Rappelez-vous, François Legault avait promis de mettre l’État à la diète, en éliminant 5000 postes dans la fonction publique et parapublique grâce à la vague de départs à la retraite. La cure minceur devait procurer des économies de 380 millions, sans réduire les services à la population.

Plus facile à dire qu’à faire. En voici la preuve…

En 2019, l’ensemble du secteur public québécois employait 510 700 travailleurs (en équivalent temps complet). En 2023, on sera autour de 571 200. C’est 60 500 employés… de plus. Cette croissance de 12 % en cinq ans est quatre fois plus forte que dans les autres secteurs du marché du travail aux prises avec une pénurie de main-d’œuvre.
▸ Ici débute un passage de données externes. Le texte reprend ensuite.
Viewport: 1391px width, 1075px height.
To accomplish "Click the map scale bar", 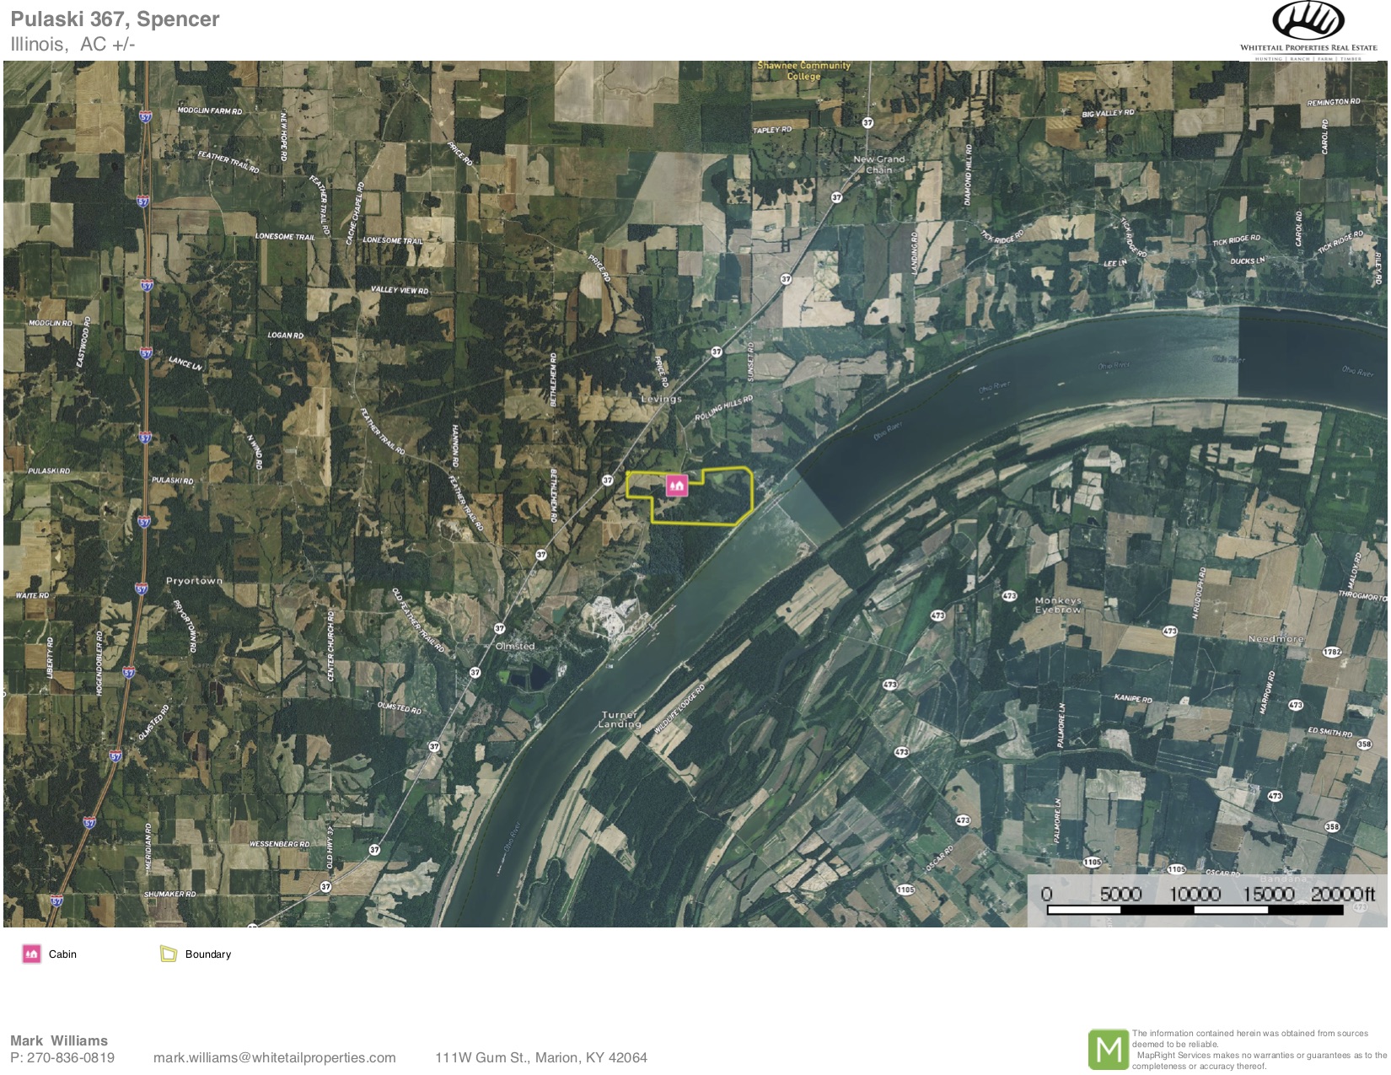I will (x=1194, y=910).
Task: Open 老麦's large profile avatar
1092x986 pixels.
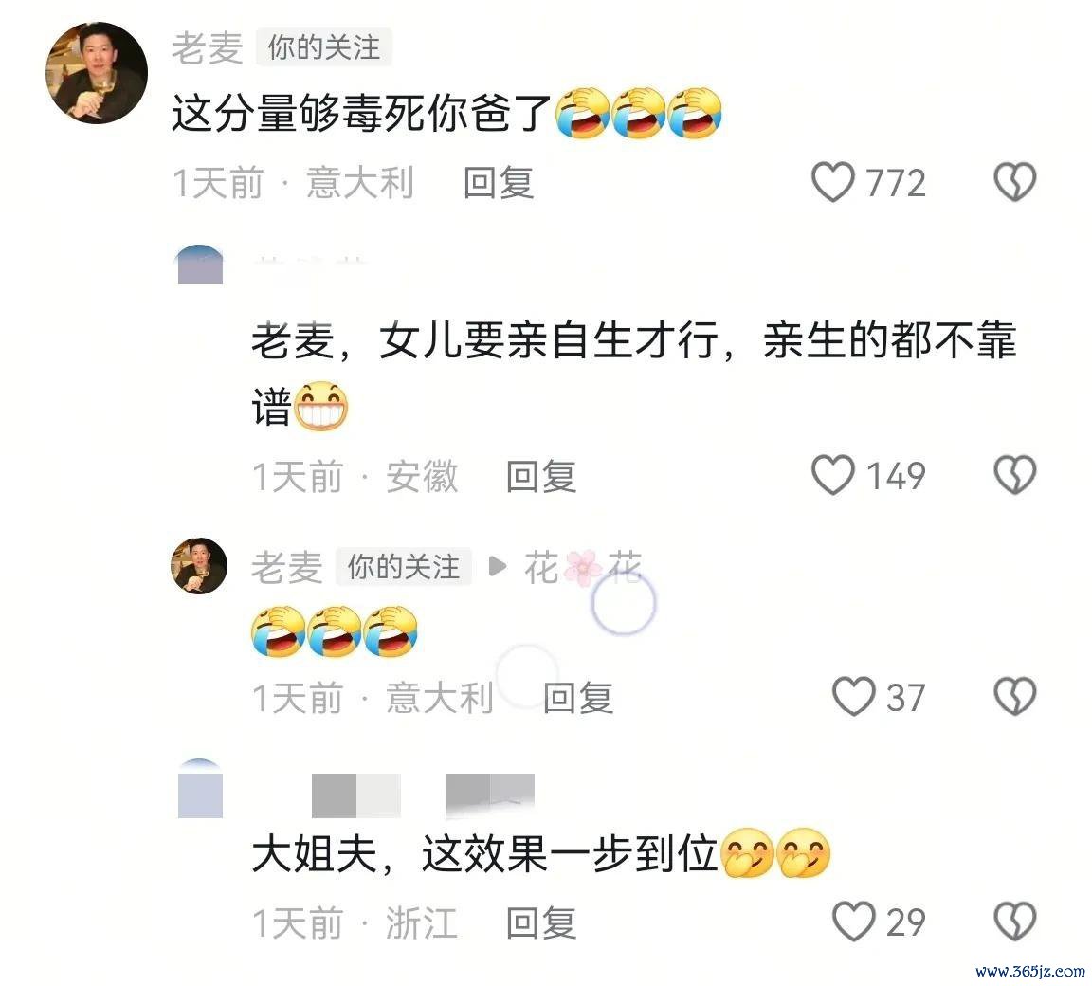Action: tap(97, 72)
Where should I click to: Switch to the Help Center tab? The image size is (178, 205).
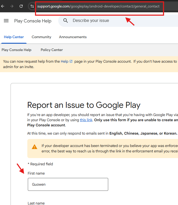coord(14,37)
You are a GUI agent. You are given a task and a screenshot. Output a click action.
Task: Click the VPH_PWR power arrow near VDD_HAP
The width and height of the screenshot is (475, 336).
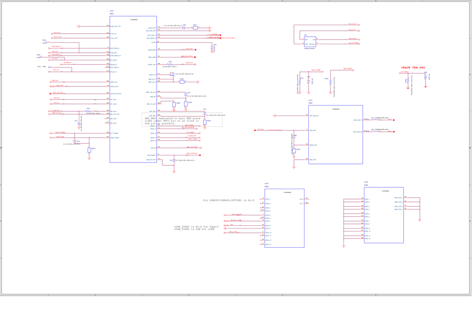pos(255,130)
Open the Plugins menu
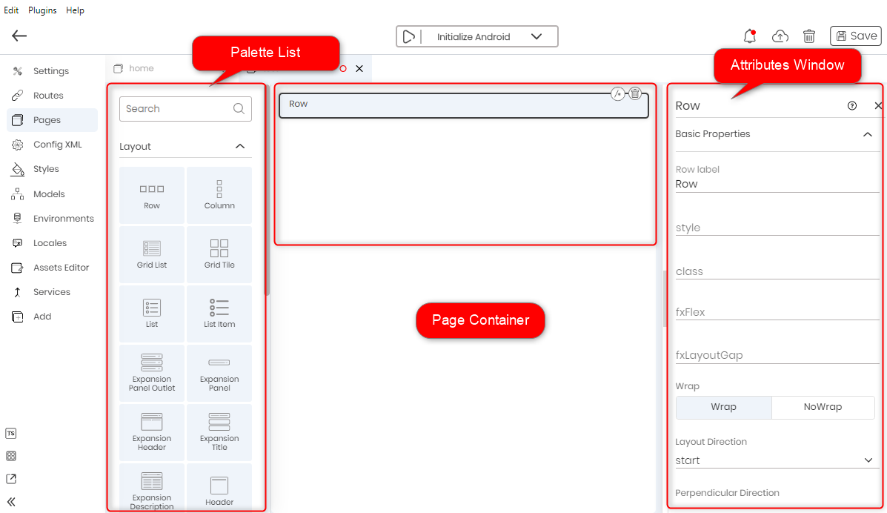The width and height of the screenshot is (887, 513). pyautogui.click(x=42, y=10)
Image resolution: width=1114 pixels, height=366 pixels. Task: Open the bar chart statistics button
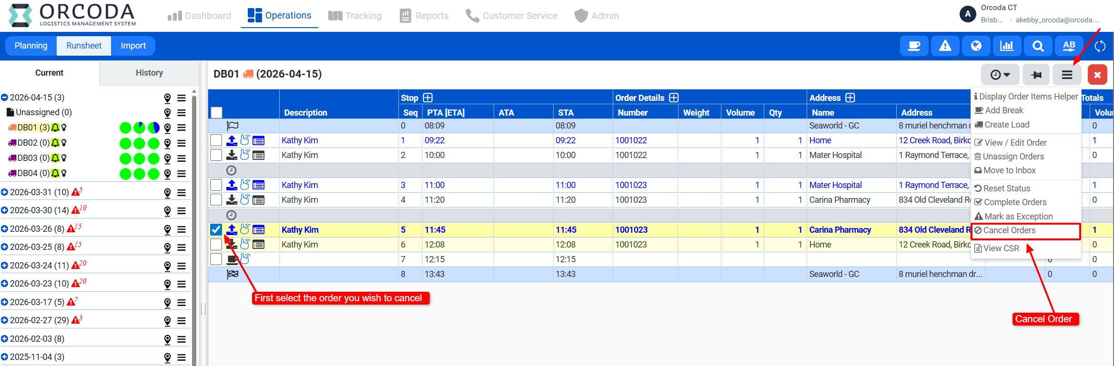tap(1007, 46)
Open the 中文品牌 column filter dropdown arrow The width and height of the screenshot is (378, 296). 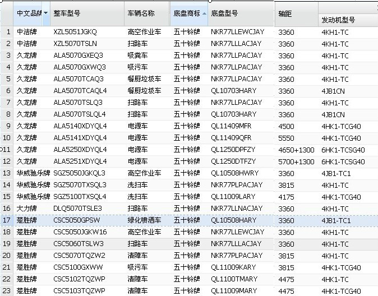45,13
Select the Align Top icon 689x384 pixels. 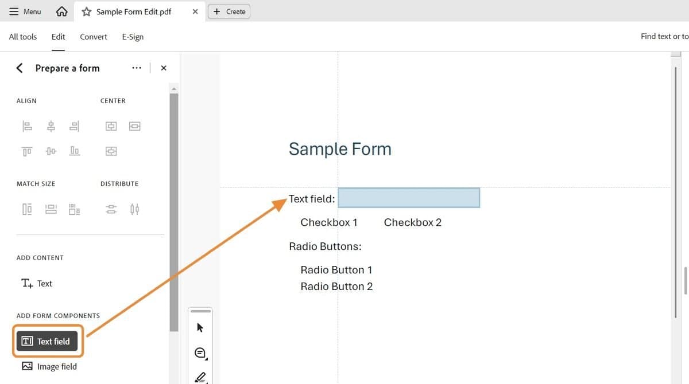tap(26, 151)
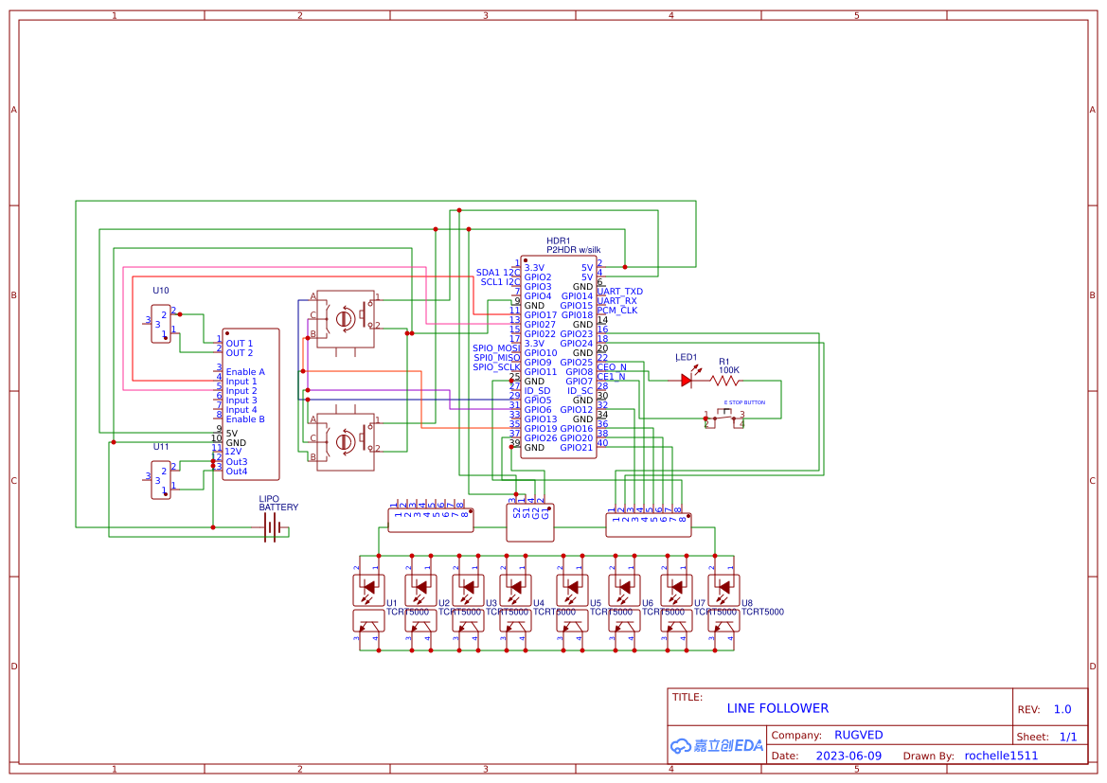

Les dépenses de l’État sont en ascension elles aussi. Entre 2019 et 2023, elles ont augmenté à un rythme de 7,2 % par année. Le Québec se retrouve aujourd’hui avec des dépenses qui n’ont jamais été aussi élevées depuis 30 ans en proportion de la taille de l’économie (24,3 % du PIB), exception faite de la période pandémique.1

Pour un gouvernement dirigé par des comptables qui voulaient faire le ménage dans la bureaucratie, c’est raté. Si au moins on avait le sentiment que les services à la population se sont vraiment améliorés, mais ce n’est pas le cas.

Est-ce donc mission impossible ? Non. Mais il faut se rendre compte qu’on ne pourra pas régler nos problèmes en embauchant et en dépensant toujours davantage. Il faut chercher les solutions ailleurs : revoir l’organisation du travail, décloisonner les tâches pour gagner en flexibilité, investir en technologie (sans dérapage comme à la SAAQ) pour améliorer la productivité.

Restructurer ? Si c’est juste pour repeinturer la façade, non. Mais si c’est pour améliorer véritablement les services, absolument.

1. Ces calculs sont tirés d’une présentation récente de Louis Lévesque, président du comité des politiques publiques (CPP) de l’Association des économistes québécois (ASDEQ).